10/09/2024-10/16/2024 GitHub Patches Critical Flaw, CISA Warns of Three Vulnerabilities, WordPress Plugin Jetpack Patches Major Vulnerability And More.

1. GitHub Patches Critical Flaw in Enterprise Server Allowing Unauthorized Instance Access

GitHub has released security updates for Enterprise Server (GHES) to fix several vulnerabilities, including a critical flaw (CVE-2024-9487) with a CVSS score of 9.5/10. This issue allows attackers to bypass SAML single sign-on (SSO) authentication and gain unauthorized access by exploiting a cryptographic signature verification weakness. The flaw is a regression from CVE-2024-4985, a maximum severity bug (CVSS 10.0) patched in May 2024. Two other issues were also fixed: CVE-2024-9539 (CVSS 5.7), which exposes user metadata, and sensitive data exposure in HTML forms.The vulnerabilities are patched in GHES versions 3.14.2, 3.13.5, 3.12.10, and 3.11.16. GitHub urges organizations using affected versions to update immediately to prevent potential security risks.

2. CISA Warns of Three Vulnerabilities Actively Exploited in the Wild

CISA has issued an urgent alert about three critical vulnerabilities being actively exploited in the wild.These affect Microsoft, Mozilla, and SolarWinds products, posing serious risks. The first, CVE-2024-30088, is a race condition in the Microsoft Windows Kernel, potentially allowing privilege escalation. Users should apply mitigations or discontinue use by November 5, 2024. The second, CVE-2024-9680, is a use-after-free flaw in Mozilla Firefox that could allow arbitrary code execution. Mozilla users must also apply fixes by the same deadline. The third, CVE-2024-28987, impacts SolarWinds Web Help Desk, involving hardcoded credentials that could allow unauthorized access.CISA urges immediate patching or mitigation to prevent exploitation. 
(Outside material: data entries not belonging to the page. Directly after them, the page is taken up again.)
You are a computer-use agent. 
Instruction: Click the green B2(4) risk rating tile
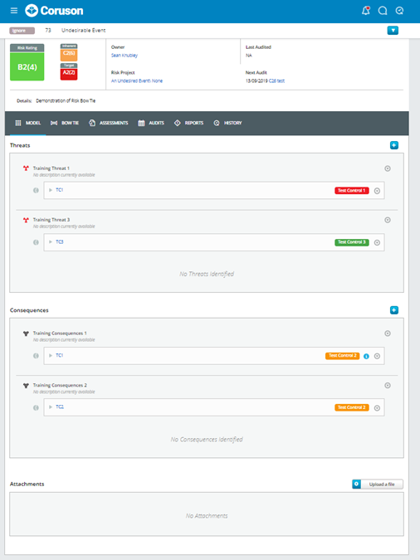27,67
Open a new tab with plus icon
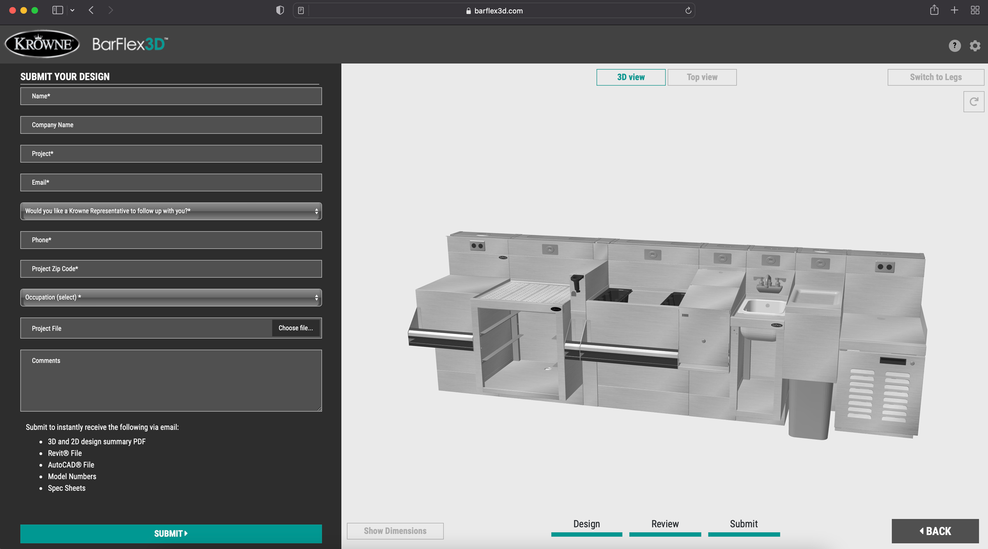The height and width of the screenshot is (549, 988). [x=954, y=10]
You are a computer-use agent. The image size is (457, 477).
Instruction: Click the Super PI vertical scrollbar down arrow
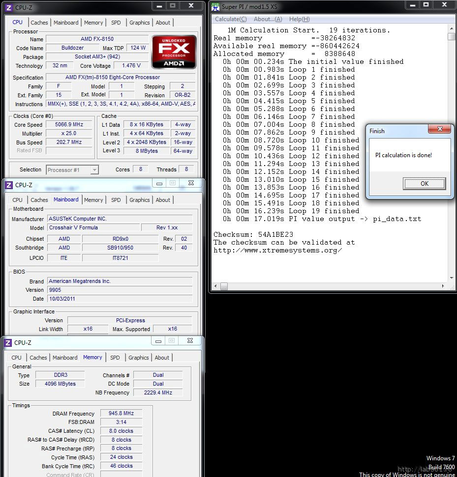451,278
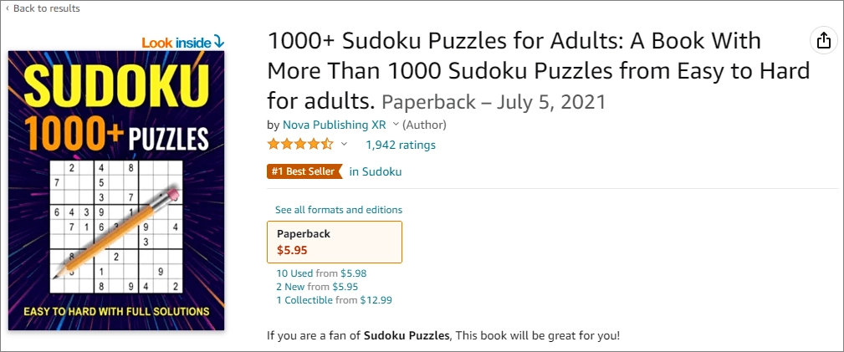Screen dimensions: 844x352
Task: View 10 Used offers from $5.98
Action: (321, 273)
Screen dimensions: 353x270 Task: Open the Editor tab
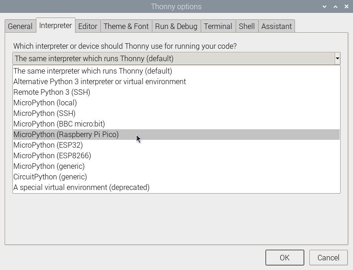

3. WordPress Plugin Jetpack Patches Major Vulnerability Affecting 27 Million Sites

Jetpack, a popular WordPress plugin by Automattic, has released a security update to fix a critical vulnerability. The flaw, present since version 3.9.9 (2016), allowed logged-in users to view forms submitted by others on the site. Discovered during an internal audit, the issue affects Jetpack’s Contact Form feature. Jetpack, used on 27 million sites, worked with the WordPress.org Security Team to automatically update affected sites. While there’s no evidence of exploitation, the vulnerability could be abused now that it’s public. The update addresses this flaw across 101 Jetpack versions. In related news, WordPress founder Matt Mullenweg has taken control of WP Engine’s Advanced Custom Fields (ACF) plugin, launching a fork called Secure Custom Fields (SCF) to fix a security issue. WP Engine disputes the action, claiming it was taken without consent.
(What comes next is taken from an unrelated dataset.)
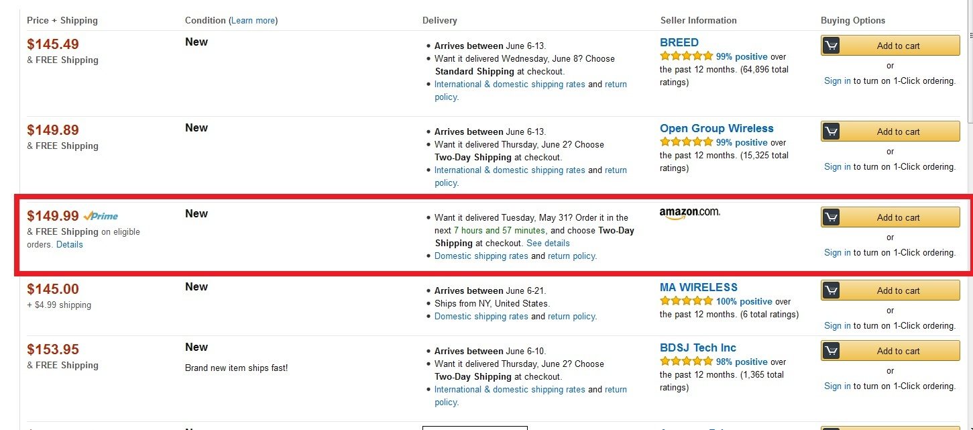
Task: Open the BREED seller page link
Action: tap(679, 42)
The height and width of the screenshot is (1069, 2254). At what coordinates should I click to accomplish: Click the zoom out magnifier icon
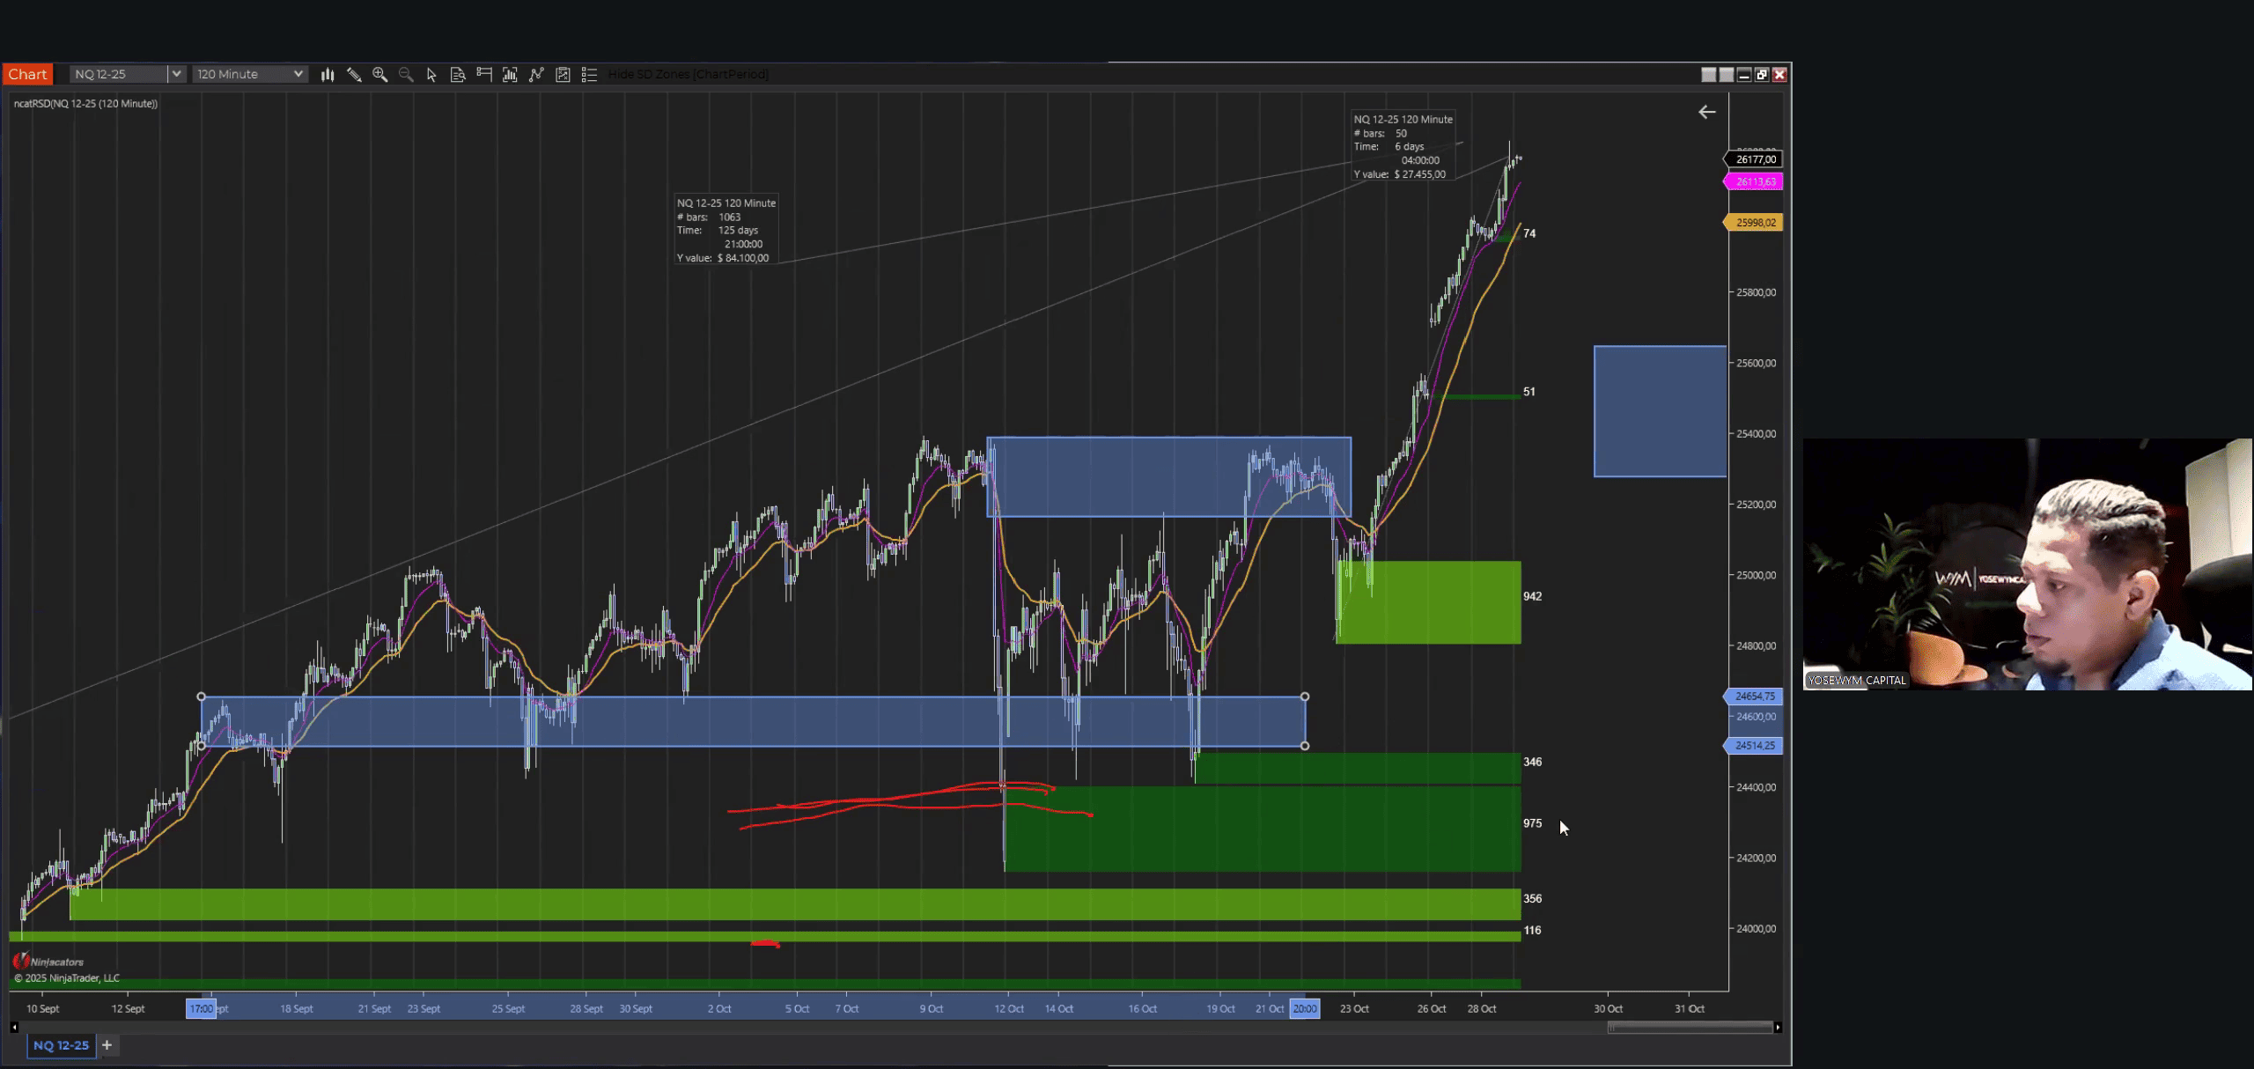[406, 75]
4. Ransomware operators exploited Veeam Backup & Replication flaw CVE-2024-40711 in recent attacks

Sophos reports that ransomware operators are exploiting a critical flaw, CVE-2024-40711, in Veeam Backup & Replication software to create rogue accounts and deploy malware. Veeam addressed this remote code execution (RCE) vulnerability (CVSS 9.8) in September 2024, as part of a security update that fixed 18 high and critical flaws.The flaw affects Veeam Backup & Replication version 12.1.2.172 and earlier. Attackers have used compromised credentials and the vulnerability to deploy ransomware, including Fog and Akira. These attacks often target outdated VPN gateways without multifactor authentication. Sophos warns that attackers exploited Veeam’s URI trigger on port 8000 to create local admin accounts and deploy ransomware. One attack involved Fog ransomware on an unprotected Hyper-V server, using rclone for data exfiltration. Sophos emphasizes the importance of patching vulnerabilities, updating outdated VPNs, and using multifactor authentication to prevent attacks.
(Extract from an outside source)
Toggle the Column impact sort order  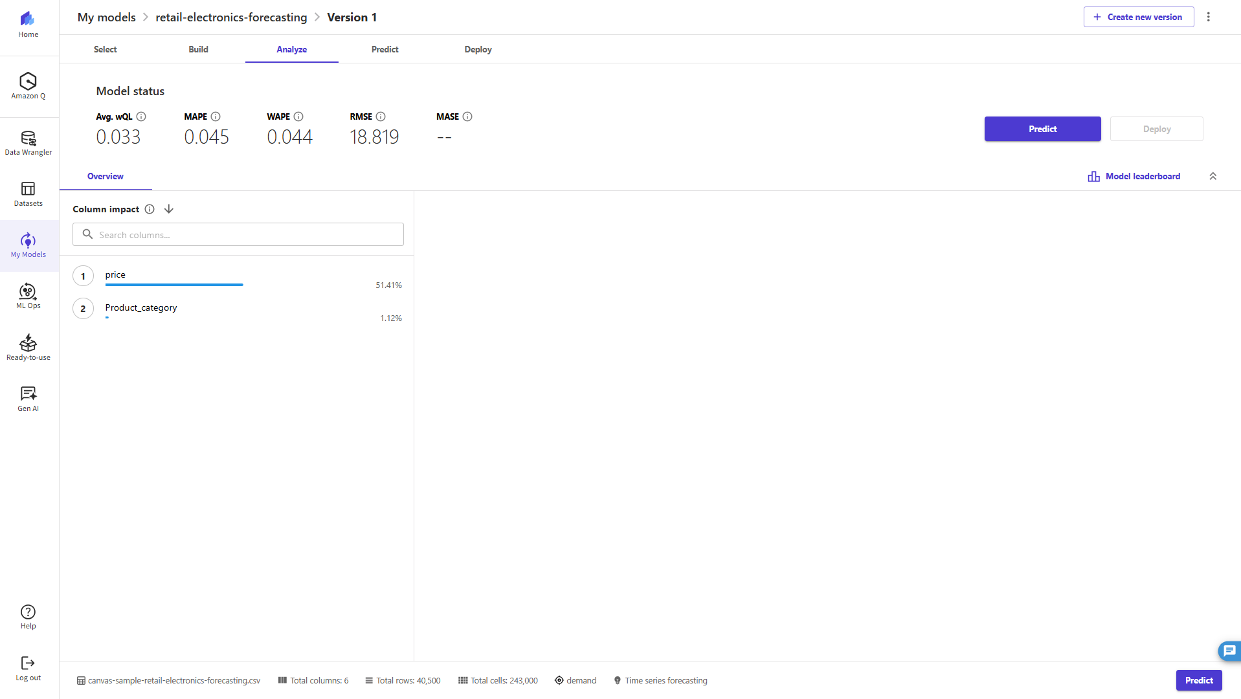tap(168, 208)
5. Experts Warn of Critical Unpatched Vulnerability in Linear eMerge E3 Systems

Cybersecurity researchers warn of an unpatched vulnerability (CVE-2024-9441, CVSS 9.8) in Nice Linear eMerge E3 access controllers that allows remote attackers to execute arbitrary OS commands. Despite public disclosure, no fix or workaround has been provided by the vendor.The flaw affects several versions of the Nortek Linear eMerge E3, including 0.32-03i through 1.00.07. Proof-of-concept exploits have been released, increasing the risk of malicious attacks. A similar flaw (CVE-2019-7256) was exploited in the past to recruit devices into the Raptor Train botnet, which raises concerns about the vendor’s slow response.

Nice recommends following security best practices, such as network segmentation, restricting internet access, and using firewalls to protect affected devices.